Страшно, ох как страшно лет так в семьдесят узнать о себе двадцатидвухлетнем правду, прочитать потом в твоих письмах злые, но абсолютно точные, а потому убийственные приговоры о своей пошлой и болтливой персоне. А придется когда-нибудь узнать, если, конечно, буду жив, дорогие товарищи-публикаторы. Страшно, Саша, но я умею держать удар. А вот вам, кто вкладывает под будущие проценты в литературный капитал, наверное, еще и обидно будет. Зря, получается, вложили столько в этого хулигана, хвалили, приручали, давали премии, опутывали связями, печатали в солидных изданиях, терпели пьяного на тусовках, давали протекции, учили жить. А чего вы хотели? Что он будет как вы? Дудки. Он еще вломится с Димой Рябоконем и Ромой Тягуновым к вам в писательский рай, на дачу в Переделкино, с ужасной суррогатной водкой, которую невозможно пить, но придется. Готовьте закусь, вы проиграли. Я, в общем, вывел тут один художественный закон, “О литературном чванстве” называется. За доказательствами дело не станет, но чуток подождать придется.

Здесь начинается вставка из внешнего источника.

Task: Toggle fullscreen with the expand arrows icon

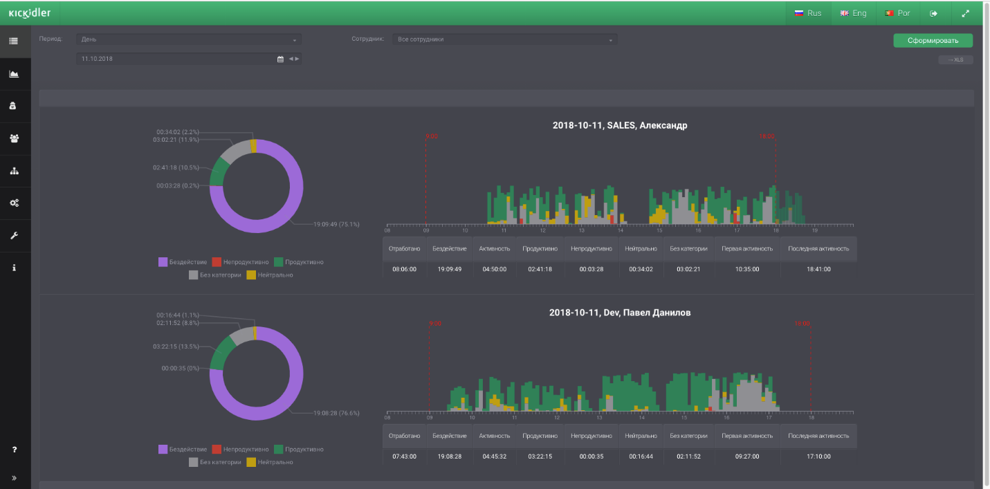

Что ты мне еще приготовил, а?

Когда мы познакомились, я был поражен: ты следил за собой, как красна девица. Был мнительным и брезгливым. В гостях никогда не ел. Рассказал, что запретил себе мыть руки, которые тер мылом сто раз в день, после каждой дверной ручки. Зайдя ко мне за книгами, застал меня больным, с температурой, и, придя к родителям, напился бисептола, боялся заболеть. Вникал в современные методики и ходил к косметологу удалять с помощью электрокоагуляции маленькое красное пятнышко на носу. Занимался трансплантацией утерянного зуба. Пытался преодолеть крепнущую депрессию уколами витаминов. Пожалуй, боялся смерти. А потом махнул на все рукой.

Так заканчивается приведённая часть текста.